Kinesis Events

Jets supports Kinesis Events as a Lambda trigger. You can use Lambda to process the data from Kinesis. The Lambda function has access to the stream data via event and kinesis_data.

Example

Generate code.

jets generate:event data --trigger kinesis --method file

It looks something like this.

Here is an example connecting an existing Kinesis stream to a Lambda function in a Event.

app/events/data_event.rb

class DataEvent < ApplicationEvent
  kinesis_event "my-stream" # existing stream
  def file
    puts "event #{JSON.dump(event)}"
    puts "kinesis_data #{JSON.dump(kinesis_data)}"
  end
end

Here’s the Lambda function with Kinesis as a trigger.
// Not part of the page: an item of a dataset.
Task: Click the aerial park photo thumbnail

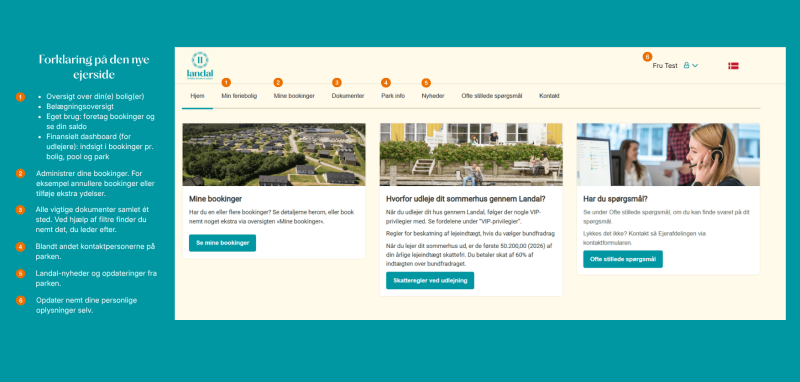Action: (x=274, y=155)
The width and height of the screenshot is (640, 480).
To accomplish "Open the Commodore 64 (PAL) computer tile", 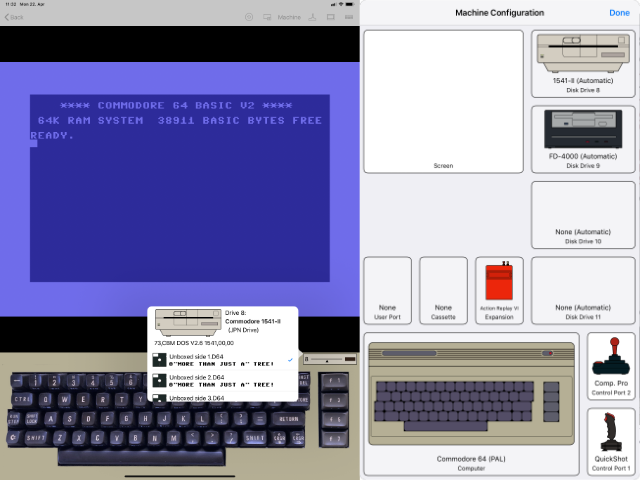I will coord(470,405).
You can also check that the Lambda function is connected to Kinesis via the aws lambda list-event-source-mappings:

$ aws lambda list-event-source-mappings
{
    "EventSourceMappings": [
        {
            "UUID": "861c866f-356a-4dba-9191-6ed853118fba",
            "StateTransitionReason": "User action",
            "LastModified": 1550287680.0,
            "BatchSize": 100,
            "State": "Enabled",
            "FunctionArn": "arn:aws:lambda:us-west-2:112233445566:function:demo-dev-data_event-file",
            "EventSourceArn": "arn:aws:kinesis:us-west-2:112233445566:stream/my-stream",
            "LastProcessingResult": "OK"
        }
    ]
}
$

Create Stream Example

Here’s an example of creating a kinesis stream via the CLI:

aws kinesis create-stream --stream-name my-stream --shard-count 1

Send Test Data

Here’s an example of sending the data. Note, you have to base64 encode the payload data.

aws kinesis put-record --stream-name my-stream --partition-key 1 --data $(echo "hello world" | base64)

Tailing Logs

It helps to tail the logs and watch the event as it comes through.

jets logs -f -n data_event-file

Event Payload

The event payload from CloudWatch Log is a base64 encoded String within a JSON structure. Here’s an example to help explain:

event

{
    "Records": [
        {
            "kinesis": {
                "kinesisSchemaVersion": "1.0",
                "partitionKey": "1",
                "sequenceNumber": "49593016666855735301798073856083438124424404568371101698",
                "data": "aGVsbG8gd29ybGQ=",
                "approximateArrivalTimestamp": 1550289189.474
            },
            "eventSource": "aws:kinesis",
            "eventVersion": "1.0",
            "eventID": "shardId-000000000000:49593016666855735301798073856083438124424404568371101698",
            "eventName": "aws:kinesis:record",
            "invokeIdentityArn": "arn:aws:iam::112233445566:role/demo-dev-DataEvent-OUD26QSQSWKN-DataEventFileIamRole-CM2L7G0KZVY",
            "awsRegion": "us-west-2",
            "eventSourceARN": "arn:aws:kinesis:us-west-2:112233445566:stream/my-stream"
        }
    ]
}

kinesis_data

["hello world"]

Here the data aGVsbG8gd29ybGQ= is hello world. Example:

$ echo "aGVsbG8gd29ybGQ=" | base64 -d
hello world

Since there can be multiple records, kinesis_data is an Array that contains the unencoded data of each element.

Here’s a screenshot of the event in the CloudWatch Log console.

IAM Policy

Jets generates an IAM policy for the Lambda function associated with the Kinesis event that allows the permissions needed. You can control and override the IAM policy with normal IAM Policies if required, though.